All through the book stories of the events of their own lives are told by the principal characters. The robbers in the cave, Doña Mencia, Don Alphonso, Don Raphael, Scipio, and others, all give us their histories, which resemble in miniature the principal narrative. The novel is a very long one, and although it is well written everywhere, the latter part contains some incidents which seem like repetitions, and the interest is not held quite up to the standard of the earlier books.

“Gil Blas” is an admirable prose satire, a satire written with the light raillery of Horace rather than the invective of Juvenal. It sparkles everywhere with French wit, and though the scene is laid in Spain (the model for that kind of story being the early Spanish tales like “Lazarillo de Tormes”), yet the style and the characters are essentially French, and many of the latter are taken from the acquaintance of the author himself. The illusion, however, is well maintained, and it is only upon rare occasions (such as the raillery of the petits maîtres) that one notices characteristics which do not seem quite at home in Spain. Near the close of the book there are a number of historical characters (Spanish, of course), but these are by no means the liveliest or best. Indeed, it may well be doubted whether “Gil Blas” has not rather suffered than gained by the introduction of its historical features.
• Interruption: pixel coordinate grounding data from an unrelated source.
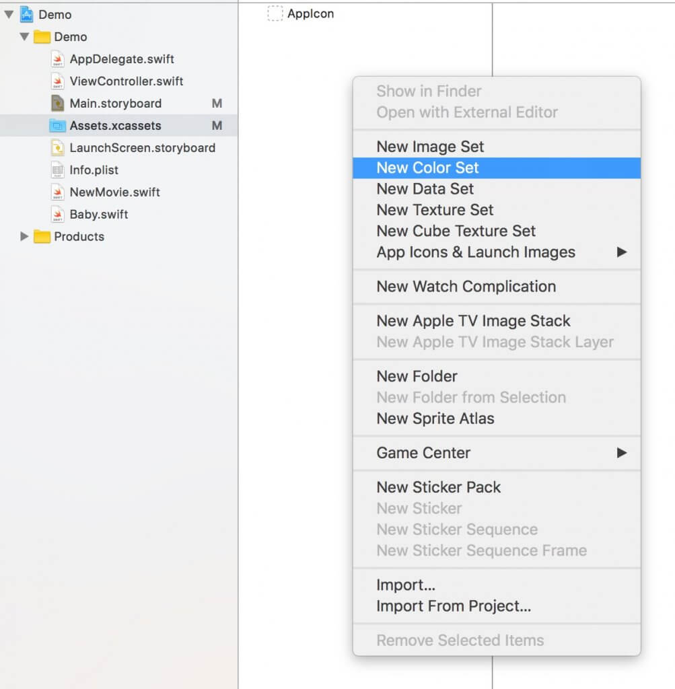Viewport: 675px width, 689px height.
Task: Select New Sprite Atlas menu item
Action: 497,419
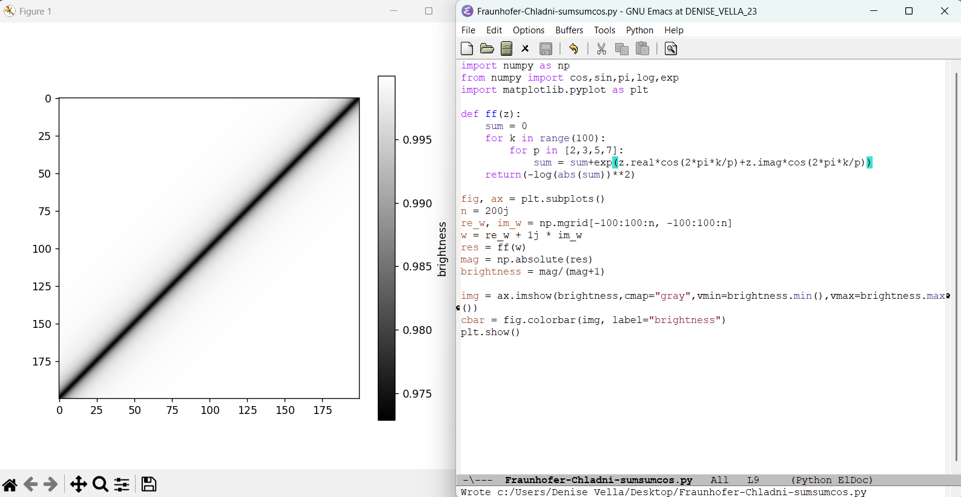This screenshot has width=961, height=497.
Task: Click the scissors cut icon
Action: pyautogui.click(x=601, y=48)
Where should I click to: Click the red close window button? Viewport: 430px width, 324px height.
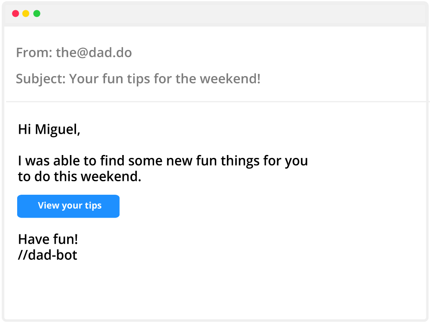(x=16, y=14)
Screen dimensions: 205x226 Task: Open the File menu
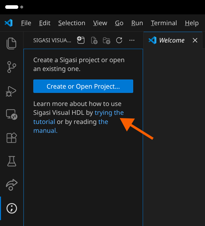pyautogui.click(x=26, y=23)
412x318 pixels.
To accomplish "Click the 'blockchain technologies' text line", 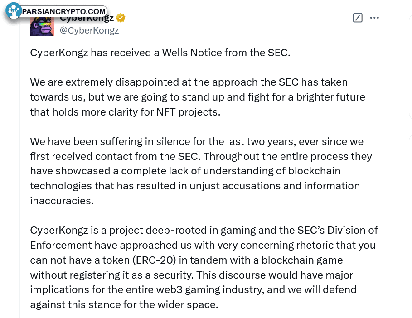I will click(195, 186).
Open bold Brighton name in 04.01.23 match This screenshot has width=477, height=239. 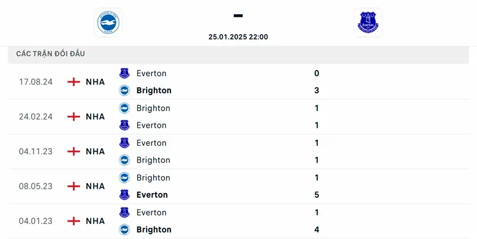154,229
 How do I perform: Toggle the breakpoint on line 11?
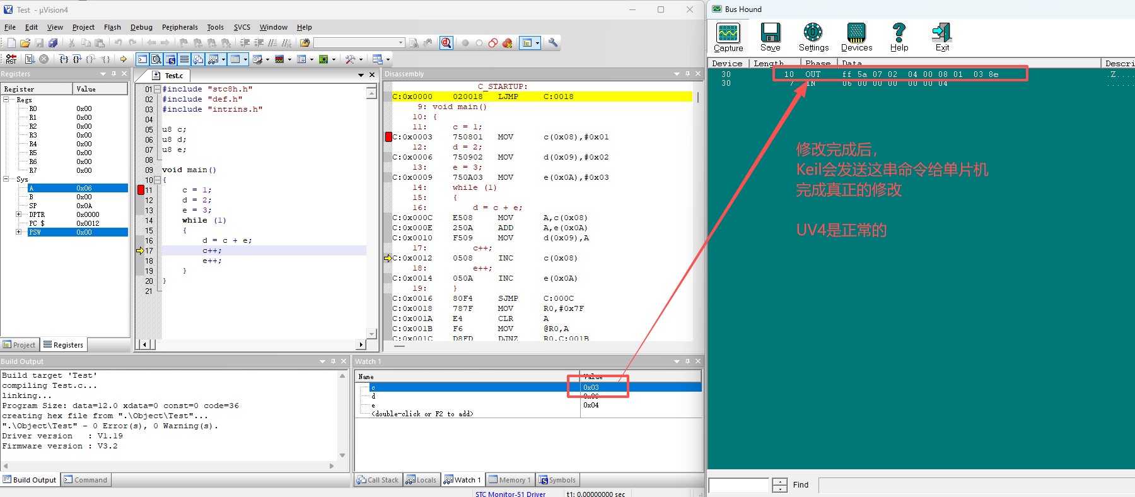141,190
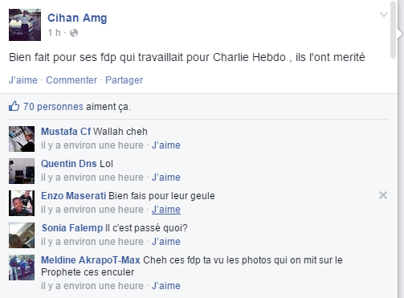
Task: Like Quentin Dns's comment
Action: click(166, 178)
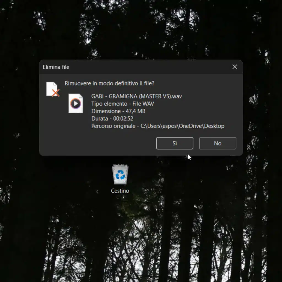Close the Elimina file dialog
The height and width of the screenshot is (282, 282).
[x=235, y=67]
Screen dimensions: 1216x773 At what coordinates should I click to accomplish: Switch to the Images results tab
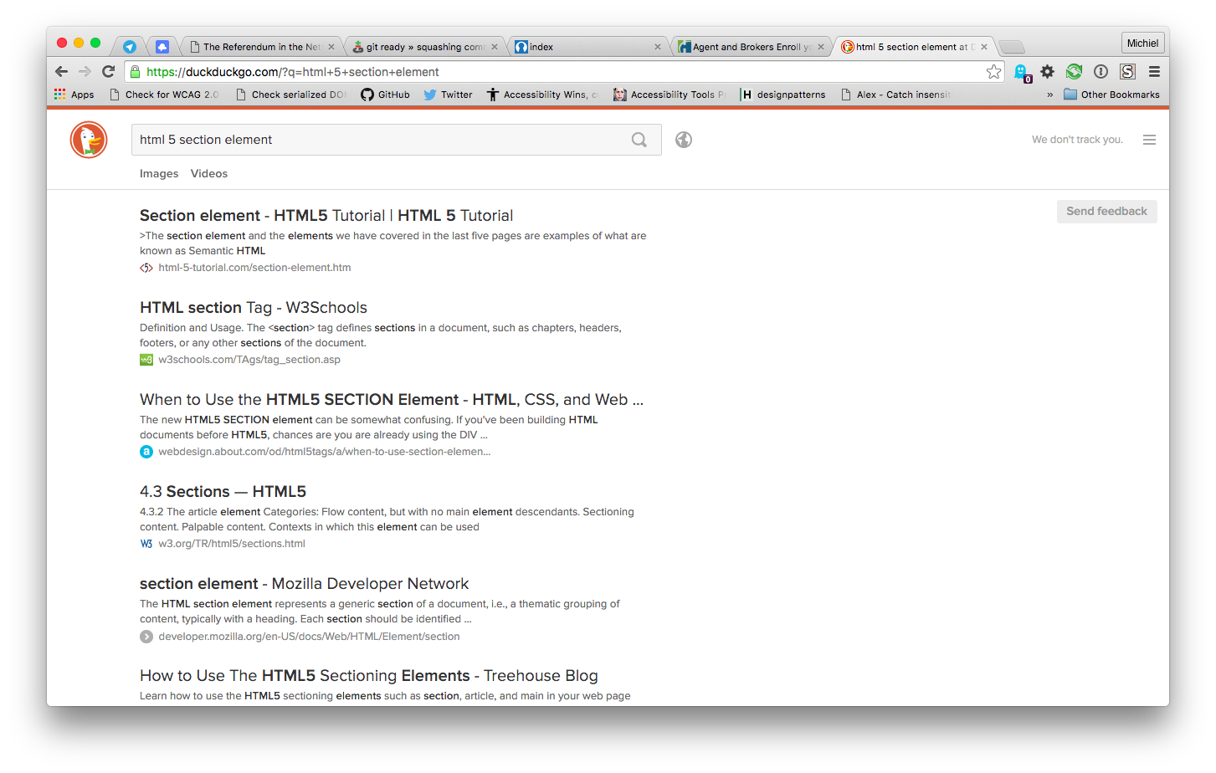pos(159,174)
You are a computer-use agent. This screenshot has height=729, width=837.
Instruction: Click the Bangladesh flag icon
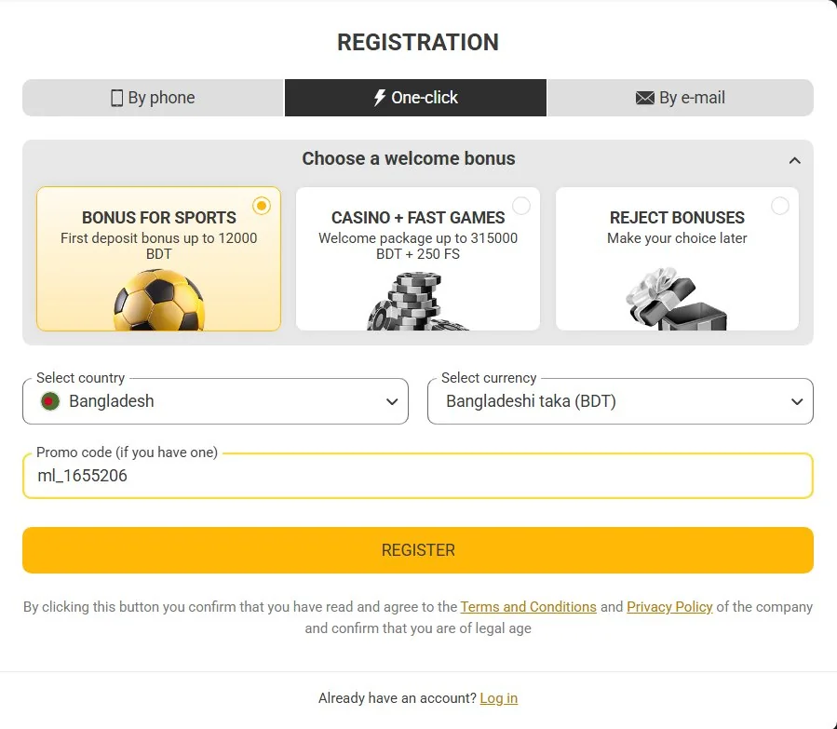pyautogui.click(x=50, y=401)
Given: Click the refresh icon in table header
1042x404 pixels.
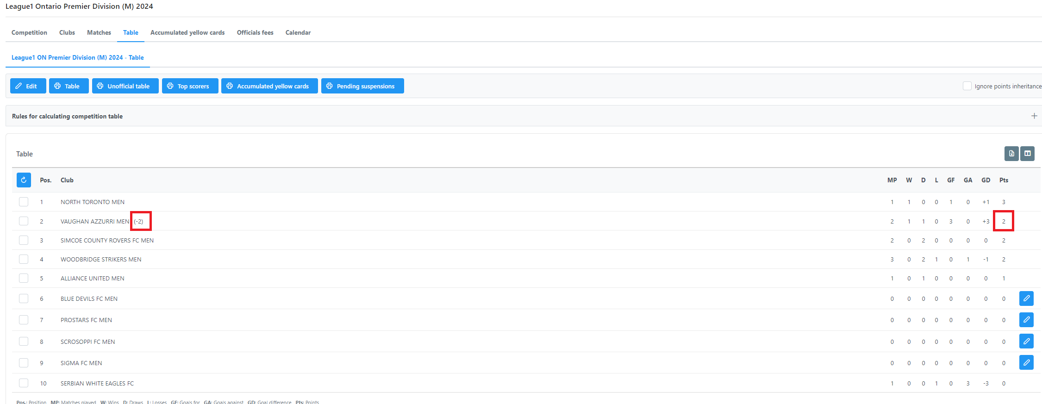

I have noticed that while I can enjoy “Don Quixote” perhaps better in the translation than the original, “Gil Blas,” on the other hand, sounds more natural to me in a Spanish version than in the original French. This may be mere fancy, or perhaps it may be attributed to this, that “Gil Blas,” being a foreign production, seems more natural after having been acclimated, as it were, by translation into the language of the country in which its scenes are laid. “Don Quixote,” on the other hand, being thoroughly Spanish does not lose its national characteristics, no matter what the language in which it is communicated to the reader.

ROBINSON CRUSOE
DANIEL DEFOE

The main feature of this story—an account of the efforts of a castaway to live comfortably without human aid,—is extremely attractive to the young. Many of the scenes are very vivid,—the shipwreck, the lonely island, the birds startled at the sound of the gun, the wildcat that observes the new intruder; his efforts to provide for himself food, clothing, and shelter; the construction of his strange dwelling, the planting of his crops, the care of his goats, the building of his canoe, and most of all, the account of the wild man Friday, whom he secures for his servant,—all these things are ingeniously and attractively described. But the repetitions which occur throughout the book make it in places very tedious. Crusoe tells us in his diary the same story which he has already related in the preceding narrative; he moralizes again and again upon his folly in disregarding the advice of his good father; he computes over and over the evils and the blessings that have befallen him; and tells many times and at great length the story of how he became a Christian and learned to pray. Much of the book is a sermon of Puritan dimensions. This is one of the works where the abridgement is better than the original. The homilies are commonplace, there are few striking passages and the style, though occasionally picturesque, is often dry and involved.

Of course in such a work there can be little portraiture of character. Robinson Crusoe himself is not a specially interesting person. His ingenuity is all that attracts us. In one or two places his jumbled motives are described with unconscious naïveté. For instance, he says, when he saw Friday escaping from the two savages who had intended to make a meal of him: “It came very firmly upon my thoughts, and indeed irresistibly, that now was the time to get me a servant and perhaps a companion or assistant, and that I was called plainly by Providence to save this poor creature’s life.” So he killed the pursuers and appropriated Friday.